What does the workshop description below say in the stretch from "The workshop leader" through "to spur progress."? Set that stretch down word for word.

:: SELECTED EXTRACT ::

Who should take this course?

This course is designed for individuals in conflict management systems in both public and private organizations and will be of particular interest to dispute resolution practitioners.  As this workshop builds on the skills and experience of the participants, prior training in dispute resolution and/or mediation is required.

The workshop leader will be Maureen Gauci of CanMediate International, former Chief, ADR with the Canadian Human Rights Commission.


Transforming Conflict to Promote Collaboration

Traditional approaches to conflict resolution focus on mitigating destructive behavior.  But conflict resolution is not just a mechanism to repair damage.  It is an integral part of making organizational decisions.  Bold, creative organizational change is complex, requiring the coordination of many different parts of an organization. Such change inevitably causes conflict as new processes, priorities and goals are established. But rather than allowing conflict to impede change, organizations can use it to strengthen their decisions. Conflict promotes thought.  And often, conflict is necessary to spur progress.  

Instead of treating conflict as a threat, something to be ended, organizations should be thinking of it as an opportunity, something to promote positive action. This one-day workshop is designed to teach organizational leaders how to channel the power of conflict toward making better decisions, to move from conflict resolution to organizational improvement.   

The goal of the workshop is to help organizations develop approaches to conflict management that promote collaboration within the organization. Collaboration requires that individuals merge their personal agendas, group identities and loyalties, and organizational and institutional boundaries in a way that promotes a more effective organization. Constructive collaboration between units promotes innovation which can lead to better organizational performance and new products.  Collaboration between personnel units can facilitate the identification of a conflict and the implementation of a unique win-win solution. The workshop will consider the organizational factors that can promote or hinder successful collaboration and how a positive environment for collaboration can be developed.

:::
:: INFORMATION SHOWN ::

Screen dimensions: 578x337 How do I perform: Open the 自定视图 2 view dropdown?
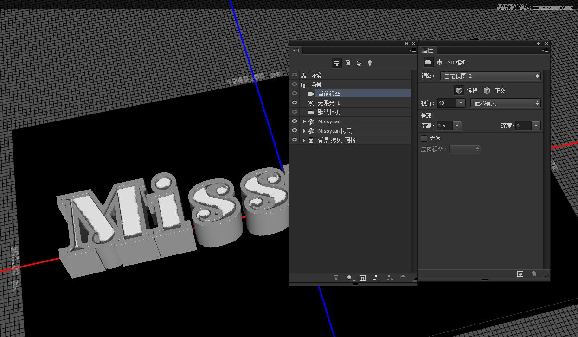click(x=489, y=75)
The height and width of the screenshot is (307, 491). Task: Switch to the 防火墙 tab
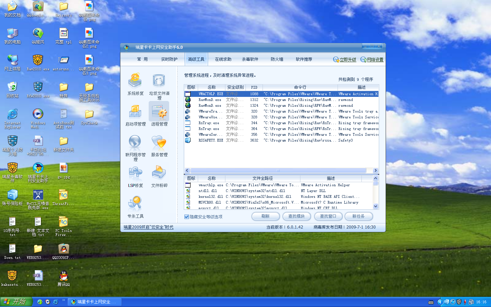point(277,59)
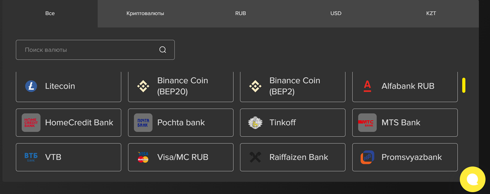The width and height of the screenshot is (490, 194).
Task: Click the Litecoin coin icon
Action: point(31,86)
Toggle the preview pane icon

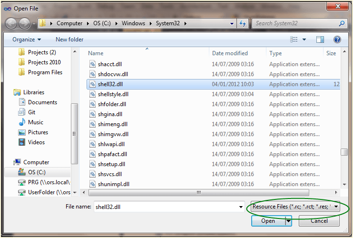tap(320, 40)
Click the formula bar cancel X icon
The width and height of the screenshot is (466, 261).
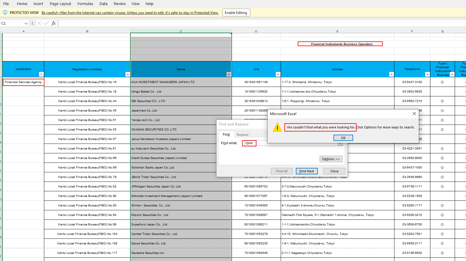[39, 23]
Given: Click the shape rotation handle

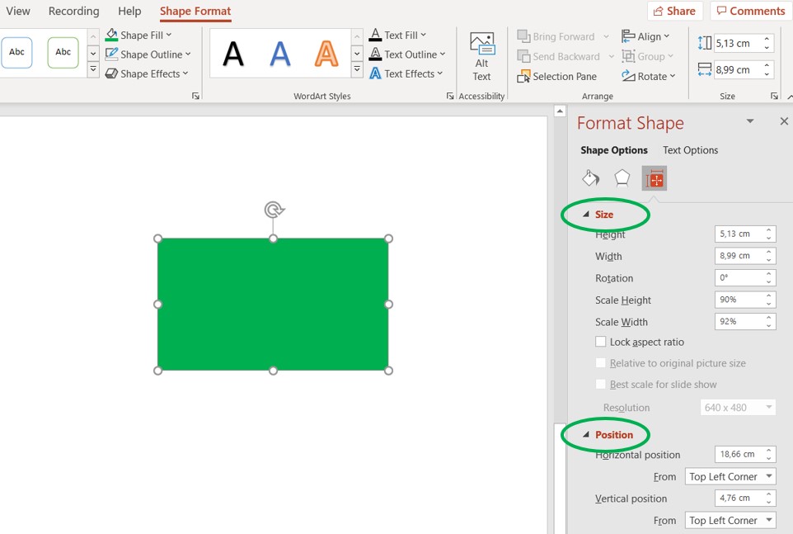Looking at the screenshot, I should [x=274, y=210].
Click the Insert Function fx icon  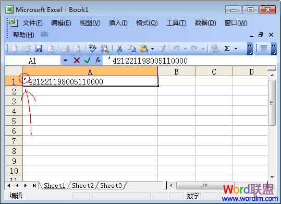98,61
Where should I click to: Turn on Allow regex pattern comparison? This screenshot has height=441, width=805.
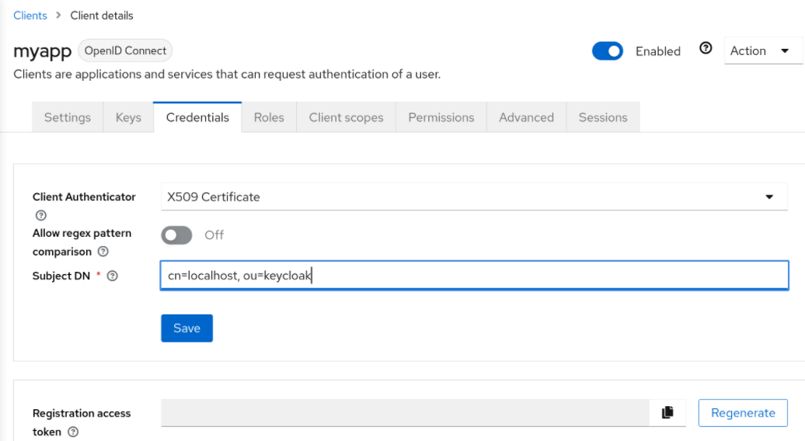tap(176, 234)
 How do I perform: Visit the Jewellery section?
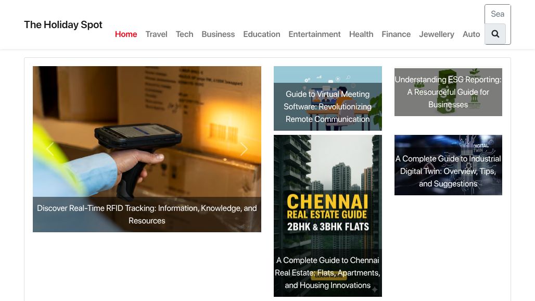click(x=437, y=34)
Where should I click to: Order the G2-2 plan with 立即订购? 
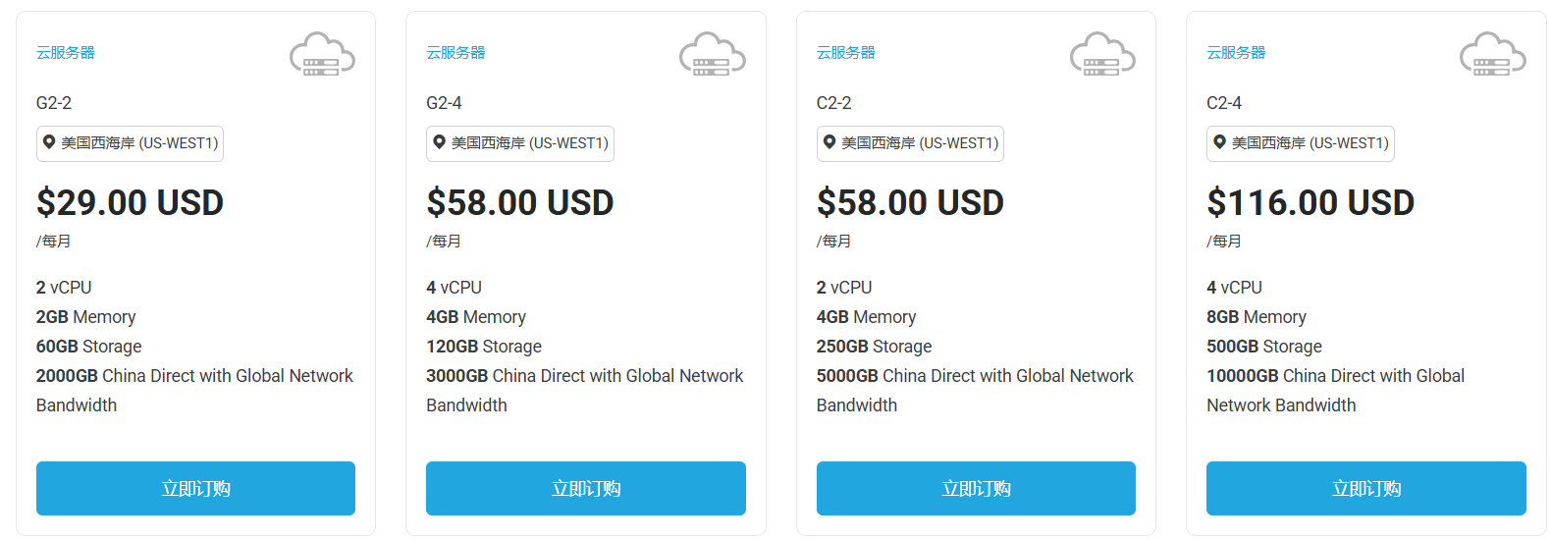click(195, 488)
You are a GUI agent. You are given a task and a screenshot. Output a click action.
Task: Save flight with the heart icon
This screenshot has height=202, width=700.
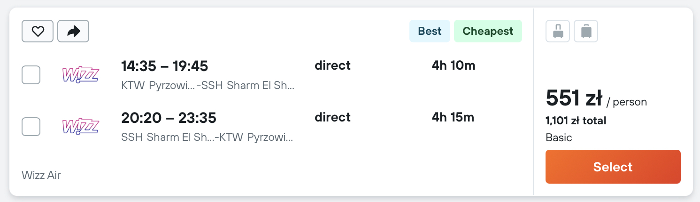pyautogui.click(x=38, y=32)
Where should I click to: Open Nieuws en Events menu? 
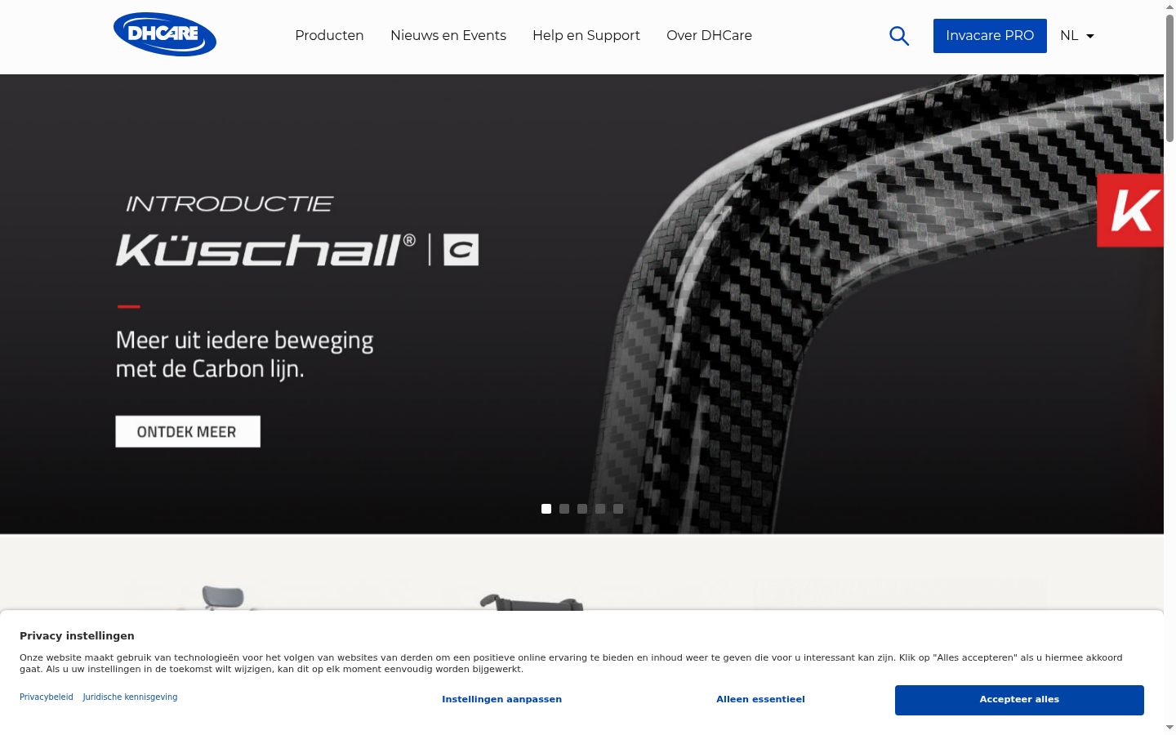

:::

EXPECTED ANSWER:
The workshop leader will be Maureen Gauci of CanMediate International, former Chief, ADR with the Canadian Human Rights Commission.


Transforming Conflict to Promote Collaboration

Traditional approaches to conflict resolution focus on mitigating destructive behavior.  But conflict resolution is not just a mechanism to repair damage.  It is an integral part of making organizational decisions.  Bold, creative organizational change is complex, requiring the coordination of many different parts of an organization. Such change inevitably causes conflict as new processes, priorities and goals are established. But rather than allowing conflict to impede change, organizations can use it to strengthen their decisions. Conflict promotes thought.  And often, conflict is necessary to spur progress.